On Mon, 11 Feb 2019 17:30:18 -0500
Sven Van Asbroeck <thesven73@...il.com> wrote:

> On Mon, Feb 11, 2019 at 4:27 PM Jonathan Cameron <jic23@...nel.org> wrote:
> >
> > Agreed.  Or potentially just use regmap_bulk_read and rely on
> > the regmap internal locking to do it for you.  
> 
> Neat solution. But it may only work correctly iff regmap_bulk_read()
> reads the low
> address first. I'm not sure if this function has that guarantee. If
> somebody changes
> the read order, the driver will break. But I think I'm being overly
> paranoid here :)

Good question on whether it is guaranteed to read in increasing register
order (I didn't actually check the addresses are in increasing order
but assume they are or you would have pointed that out ;)

That strikes me as behaviour that should probably be documented as long
as it is true currently.

> 
> > So yes, it's more than possible that userspace won't get the same number
> > of events as samples taken over the limit, but I don't know why we care.
> > We can about missing a threshold being passed entirely, not about knowing
> > how many samples we were above it for.  
> 
> I suspect that we run a small risk of losing an event, like so:
> 
> PS (12.5 ms)
> --> interrupt -> iio event  
More interesting if this one never happened, so we got a one off proximity
event missed.

> ALS (100 ms)
> --> interrupt -> iio event  
> PS (12.5 ms)
> --> interrupt ========= no iio event generated  
> ALS (100 ms)
> --> interrupt -> iio event  
> 
> To see why, imagine that the scheduler decides to move away from the
> threaded interrupt
> handler right before ap3216c_clear_int(). Say 20ms, which I know is a
> loooong time,
> but bear with me, the point is that it _could_ happen as we're not a RTOS.
> 
> static irqreturn_t ap3216c_event_handler(int irq, void *p)
> {
>         /* imagine ALS interrupt came in, INT_STATUS is 0b01 */
>         regmap_read(data->regmap, AP3216C_INT_STATUS, &status);
>         if (status & mask1) iio_push_event(PROX);
>         if (status & mask2) iio_push_event(LIGHT);
> 
>         /* imagine schedule happens here */
>         msleep(20);
>         /* while we were not running, PS interrupt came in
>            INT_STATUS is now 0b11
>            yet no new interrupt is generated, as we are ONESHOT
>         */
>         ap3216c_clear_int(data);
>         /* clears both bits, interrupt line goes low.
>             knowledge that the PS interrupt came in is now lost */
> }
> 
> Not sure if that's acceptable driver behaviour.

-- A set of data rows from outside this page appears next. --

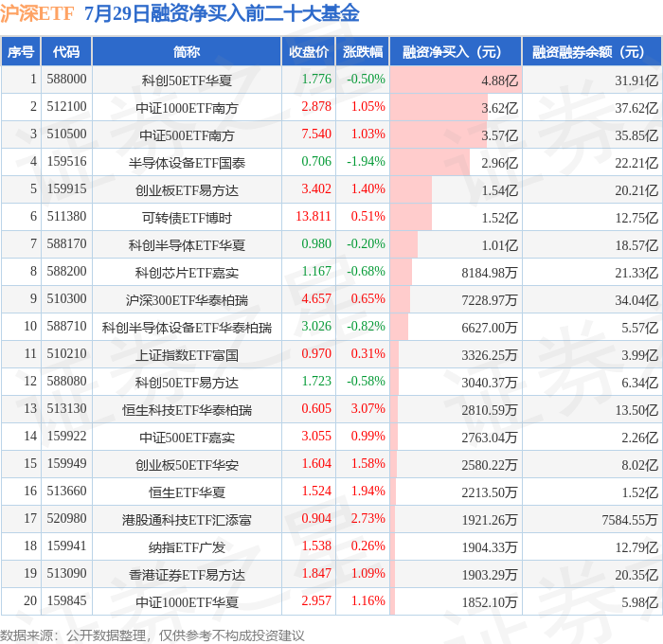Click 7584.55万 balance of 港股通科技ETF汇添富
This screenshot has width=663, height=644.
[x=630, y=520]
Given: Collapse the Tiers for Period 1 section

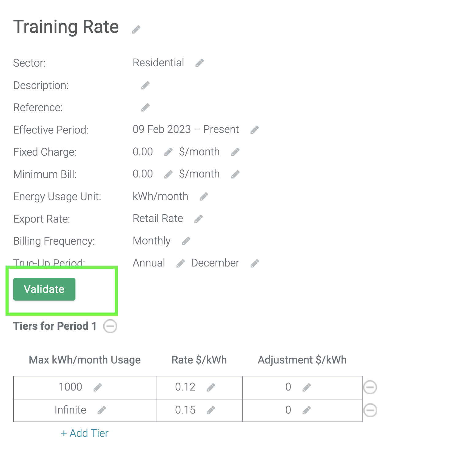Looking at the screenshot, I should pos(110,326).
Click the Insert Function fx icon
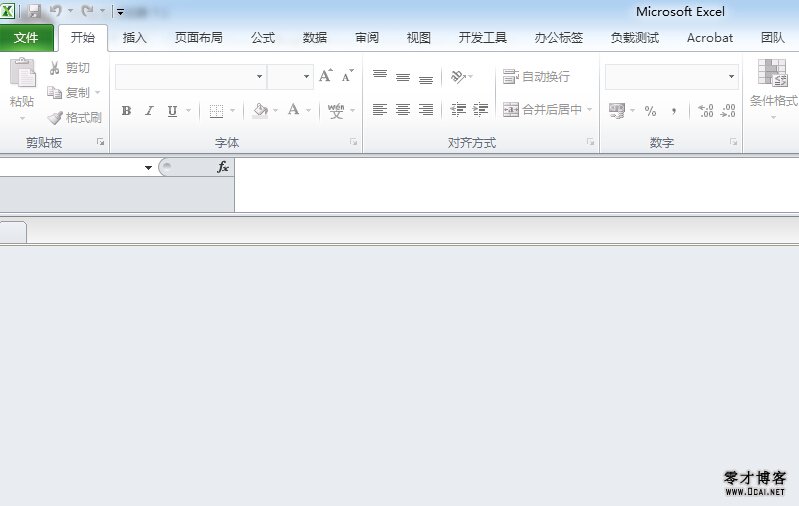This screenshot has height=506, width=799. tap(223, 167)
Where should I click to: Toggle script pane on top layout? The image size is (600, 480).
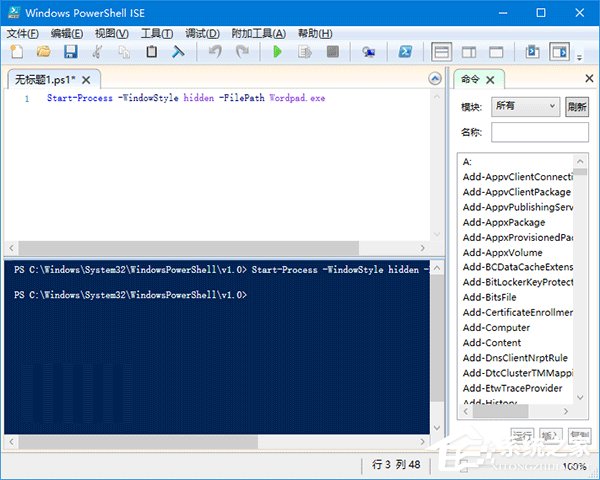441,52
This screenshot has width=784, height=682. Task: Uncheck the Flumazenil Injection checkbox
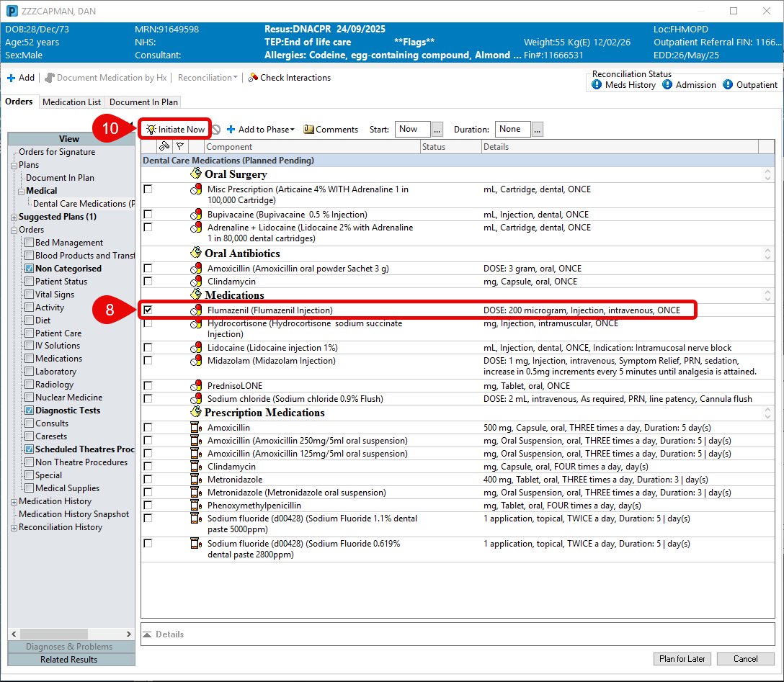148,310
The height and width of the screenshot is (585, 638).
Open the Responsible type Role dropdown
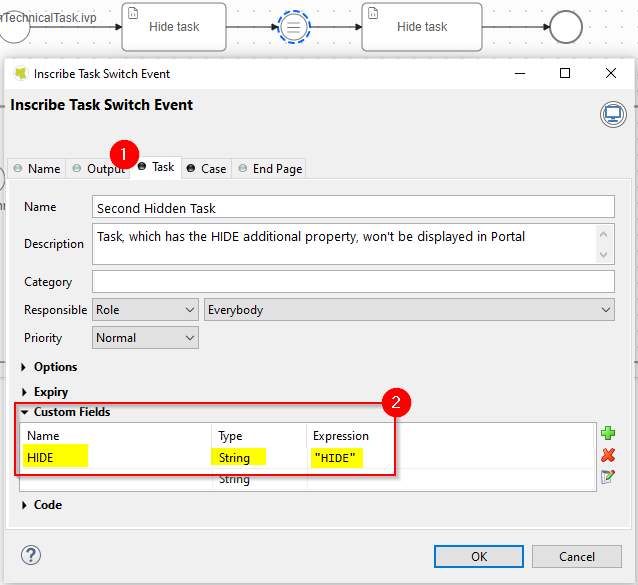pyautogui.click(x=145, y=310)
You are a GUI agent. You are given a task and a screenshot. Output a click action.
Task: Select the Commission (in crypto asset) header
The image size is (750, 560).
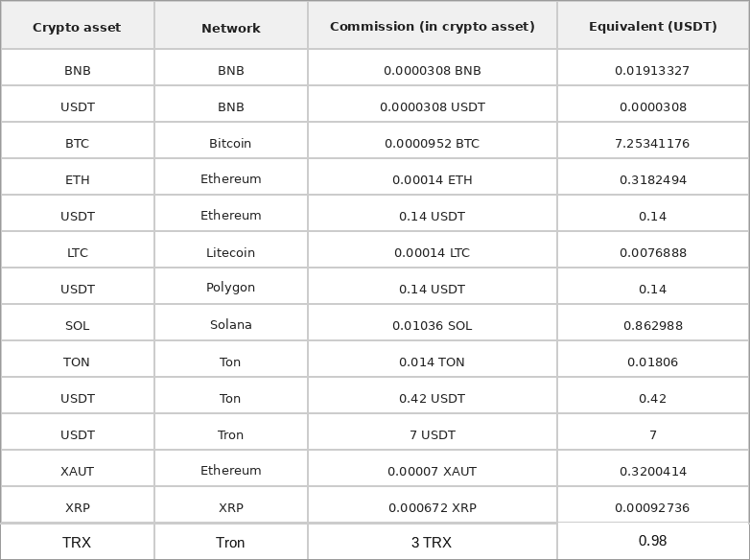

In real life it
> probably wouldn't matter much,
> except for occasional added latency maybe ?
Good point, I'd missed that a single clear was clearing both bits
rather than just the one we thought had fired.

If we clear just the right one, (which I think we can do from
the datasheet
"1: Software clear after writing 1 into address 0x01 each bit#"
However the code isn't writing a 3 in that clear, so I'm not
sure if the datasheet is correct or not...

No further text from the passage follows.